July 28, 2022/Coronation Research

In its latest World Economic Outlook (WEO), the IMF trimmed its global forecast for 2022 to 3.2% y/y from 3.6% y/y in April. For 2023, the growth projection was revised downwards from 3.6% y/y to 2.9% y/y.
Higher inflation across advanced and emerging economies worsened by the Russia-Ukraine crisis has triggered a wave of monetary policy tightening at a faster pace than expected. Furthermore, a slowdown in China reflects the COVID-19 outbreaks and lockdowns, contributing to global supply chain disruptions and declining domestic consumption.
There were downward revisions in the 2022 growth projections for major economies like the US, Eurozone and China. Growth in the US was revised downwards from 3.7% y/y to 2.3% y/y in 2022. This reflects the erosion of household purchasing power due to elevated inflation and the impact of additional monetary policy tightening this year. In addition, Eurozone growth was revised downwards from 2.8% y/y to 2.6% y/y, largely reflecting the spillover effects from the Russia-Ukraine crisis.
China’s growth was revised downwards from 4.4% y/y to 3.3% y/y in 2022. If this materialises, it would be China’s slowest growth in more than four decades (that is, excluding growth posted following the initial COVID-19 crisis in 2020). The revision is largely due to possibilities around increased COVID-19 outbreaks and lockdowns, particularly in core manufacturing and trading hubs.
According to the report, the Russian economy is estimated to have contracted by less than previously projected in Q2 ’22. This is due to the resilience of domestic demand, despite the sanctions. The economy has also been supported by elevated crude oil prices and other non-energy exports. The IMF now expects Russia to contract by -6.0% y/y in 2022, compared with -8.5% in April’s WEO.
We understand that global oil demand is projected to increase to 99.4mbpd in 2022 from 96.9mbpd recorded in 2021. However, this is still below pre-pandemic levels. Oil price assumptions based on the futures markets for the Fund’s basket of three crude blends (UK Brent, Dubai Fateh, and West Texas Intermediate crude oil), shows a decline of -2.7% to USD103.9 in 2022 from USD106.8/b in April’s WEO and a decline of -1.6% to USD91.1/b
in 2023.
The projection for global inflation has also been revised. For advanced economies, the IMF projects average inflation at 6.6% y/y compared with 5.7% y/y in April’s WEO. This revision
is partly driven by expectations around upticks in gas prices, particularly during the winter months. Furthermore, a complete cessation of exports of Russian gas to the Eurozone would significantly increase inflation through higher energy prices. This week, the European Union approved an emergency plan to reduce gas demand. Expectations are that lower consumption will ease the impact on gas prices if Russia halts gas exports.

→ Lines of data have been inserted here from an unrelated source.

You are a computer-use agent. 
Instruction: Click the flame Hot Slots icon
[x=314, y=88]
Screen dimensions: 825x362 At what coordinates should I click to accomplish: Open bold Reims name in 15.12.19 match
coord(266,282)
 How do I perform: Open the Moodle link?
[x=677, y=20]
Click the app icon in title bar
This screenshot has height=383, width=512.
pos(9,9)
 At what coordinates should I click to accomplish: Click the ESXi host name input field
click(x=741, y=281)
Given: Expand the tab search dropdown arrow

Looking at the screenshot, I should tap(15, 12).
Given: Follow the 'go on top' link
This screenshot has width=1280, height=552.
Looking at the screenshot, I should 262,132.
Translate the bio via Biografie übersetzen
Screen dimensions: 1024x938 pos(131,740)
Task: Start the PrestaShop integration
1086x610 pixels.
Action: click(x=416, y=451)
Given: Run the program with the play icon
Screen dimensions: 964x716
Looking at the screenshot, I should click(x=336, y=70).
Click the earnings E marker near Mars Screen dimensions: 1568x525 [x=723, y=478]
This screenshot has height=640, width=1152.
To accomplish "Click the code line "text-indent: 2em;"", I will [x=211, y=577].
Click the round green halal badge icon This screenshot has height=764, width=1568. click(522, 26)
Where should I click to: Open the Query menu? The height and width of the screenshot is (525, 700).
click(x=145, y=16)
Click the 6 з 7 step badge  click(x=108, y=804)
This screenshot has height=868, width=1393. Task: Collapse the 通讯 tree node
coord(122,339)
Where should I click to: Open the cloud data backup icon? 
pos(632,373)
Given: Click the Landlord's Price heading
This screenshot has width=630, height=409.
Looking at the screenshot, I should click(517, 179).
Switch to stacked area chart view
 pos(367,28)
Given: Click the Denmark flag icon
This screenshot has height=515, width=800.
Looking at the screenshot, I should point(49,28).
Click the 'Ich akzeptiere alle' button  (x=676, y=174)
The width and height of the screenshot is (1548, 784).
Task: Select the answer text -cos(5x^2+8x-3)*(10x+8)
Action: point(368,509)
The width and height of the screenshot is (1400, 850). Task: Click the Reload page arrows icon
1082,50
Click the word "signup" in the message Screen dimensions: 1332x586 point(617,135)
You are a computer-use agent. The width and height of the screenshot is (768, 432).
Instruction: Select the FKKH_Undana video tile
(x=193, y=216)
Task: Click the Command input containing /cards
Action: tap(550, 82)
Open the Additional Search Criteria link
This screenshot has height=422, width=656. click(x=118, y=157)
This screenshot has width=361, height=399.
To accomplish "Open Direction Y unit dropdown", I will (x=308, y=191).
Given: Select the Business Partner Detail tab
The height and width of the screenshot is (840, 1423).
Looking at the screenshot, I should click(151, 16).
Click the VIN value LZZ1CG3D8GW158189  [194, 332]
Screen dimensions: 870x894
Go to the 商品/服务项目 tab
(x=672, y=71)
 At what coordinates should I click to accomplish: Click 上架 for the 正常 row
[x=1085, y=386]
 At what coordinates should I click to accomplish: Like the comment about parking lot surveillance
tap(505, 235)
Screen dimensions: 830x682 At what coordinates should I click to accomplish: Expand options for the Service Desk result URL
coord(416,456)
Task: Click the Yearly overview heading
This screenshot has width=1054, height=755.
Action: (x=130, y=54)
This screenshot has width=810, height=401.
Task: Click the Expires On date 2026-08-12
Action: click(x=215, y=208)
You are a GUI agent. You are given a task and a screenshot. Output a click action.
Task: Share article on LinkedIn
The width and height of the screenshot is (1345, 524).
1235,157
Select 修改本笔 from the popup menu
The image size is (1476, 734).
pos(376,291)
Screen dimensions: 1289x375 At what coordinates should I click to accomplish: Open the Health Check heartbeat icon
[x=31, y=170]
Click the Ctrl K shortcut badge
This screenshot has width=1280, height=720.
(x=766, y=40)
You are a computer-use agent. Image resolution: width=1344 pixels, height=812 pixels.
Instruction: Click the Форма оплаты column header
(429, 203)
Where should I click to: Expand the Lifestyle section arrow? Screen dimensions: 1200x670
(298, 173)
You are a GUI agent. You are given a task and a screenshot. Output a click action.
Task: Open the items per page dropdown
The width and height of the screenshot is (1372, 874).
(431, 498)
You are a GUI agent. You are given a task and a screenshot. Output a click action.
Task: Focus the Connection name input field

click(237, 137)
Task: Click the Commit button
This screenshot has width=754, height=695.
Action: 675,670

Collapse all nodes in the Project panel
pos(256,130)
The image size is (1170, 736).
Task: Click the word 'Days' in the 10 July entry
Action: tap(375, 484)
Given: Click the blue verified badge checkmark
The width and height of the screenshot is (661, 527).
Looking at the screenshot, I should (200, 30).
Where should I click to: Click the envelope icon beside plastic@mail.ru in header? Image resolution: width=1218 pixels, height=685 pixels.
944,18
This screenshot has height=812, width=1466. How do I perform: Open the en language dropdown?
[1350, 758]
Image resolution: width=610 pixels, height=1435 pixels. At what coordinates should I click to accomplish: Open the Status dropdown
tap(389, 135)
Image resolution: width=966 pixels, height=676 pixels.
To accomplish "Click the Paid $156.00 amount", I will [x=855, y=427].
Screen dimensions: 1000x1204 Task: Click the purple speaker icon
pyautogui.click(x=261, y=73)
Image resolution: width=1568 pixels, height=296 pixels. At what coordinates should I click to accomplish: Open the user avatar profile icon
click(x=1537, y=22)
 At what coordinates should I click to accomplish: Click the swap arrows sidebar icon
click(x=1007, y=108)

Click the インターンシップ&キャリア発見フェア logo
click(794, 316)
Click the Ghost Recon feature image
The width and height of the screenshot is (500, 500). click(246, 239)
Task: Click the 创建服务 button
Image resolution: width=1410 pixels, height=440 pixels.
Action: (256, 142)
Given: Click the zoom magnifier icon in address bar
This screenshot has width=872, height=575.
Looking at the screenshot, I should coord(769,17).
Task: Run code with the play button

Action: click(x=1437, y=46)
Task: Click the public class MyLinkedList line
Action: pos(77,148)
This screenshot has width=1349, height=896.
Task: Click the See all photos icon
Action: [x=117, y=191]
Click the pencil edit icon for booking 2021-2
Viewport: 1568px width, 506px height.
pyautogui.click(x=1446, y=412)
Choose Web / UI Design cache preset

For emerging economies, the IMF projects average inflation at 9.5%y/y compared with 8.7% y/y in April’s WEO. This is on the back of upticks in energy and food prices. The Russia-Ukraine crisis has been the principal driver of global food price inflation. In particular, the price of grains, such as wheat have seen significant upticks in price.
The central banks of major advanced economies have responded to rising headline inflation with policy rate hikes. In the US, the FOMC raised the target range for the federal funds rate by 75bps to 2.25% – 2.5% at its July ‘22 meeting.